I'm amazed by the sound quality of the three Mozart chamber works, here making a first appearance on CD. They were captured in 1961 during the Tutzing Music Festival. They come courtesy of her chauffeur and confidante Frithjof von Bodungen, who accompanied her during the last ten years of her life. He taped her concerts to enable her to evaluate her performances. He used two mono microphones and a UHER Stereo_Record 111 tape recorder. The machine must have been state of the art at the time, as it was the first stereo recorder the Munich based factory made. My only criticism is that the piano sounds a tad recessed because of the microphone placement. There's a tangible rapport between the players and their rendition is stylish, warm and raptly intense. They inject plenty of personality into their playing and savour the generous lyricism of the music.
The recordings from the limousine are a fascinating curiosity. Frithjof von Bodungen set up a microphone on the rear car mirror to record her conversations, with her agreement, of course. As they travelled around, she expounds on a variety of subjects. Of particular interest are her thoughts on her interpretations. The tapes have been carefully edited, interspersed with commentary from von Bodungen and recordings of piano music. For non-German speakers, like myself, the book provides a transcript in English and French.

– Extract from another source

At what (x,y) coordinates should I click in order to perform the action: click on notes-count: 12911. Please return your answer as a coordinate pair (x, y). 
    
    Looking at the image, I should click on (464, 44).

I'm greatly impressed by the presentation of the whole package. The contents (2 CDs, DVD and book) are housed in a sturdy card box. The deluxe, hardback 172 page book is printed on fine quality paper. The annotations are in English, French and German. What attracts me most of all is the copious cache of superbly reproduced black and white photographs. The book also includes background to the documentary film 'Mondscheinsonate: Die Volkspianistin Elly Ney' and a multi-language transcript of the radio feature ‘Elly Ney and her Chauffeur’ – recordings from the limousine, with Frithjof von Bodungen. There's also a bullet-point type biography of the pianist's life.
The set will appeal especially to aficionados of great Beethoven performance. It helps fill a major lacuna in the pianist’s somewhat slender discographical legacy. Many of her recordings have sadly fallen victim to the deletion axe, but I would recommend the two Biddulph CDs 'Elly Ney plays Beethoven' (LHW 033 - review) and Mozart and Beethoven Piano Concertos (BID82045). Best of all, however, is a 12 CD set, a 'Complete Edition of all her late recordings' on the Colosseum Classics label (review). It’s now difficult to obtain and commands very high prices, I'm glad I bought it when it first came out in 2003.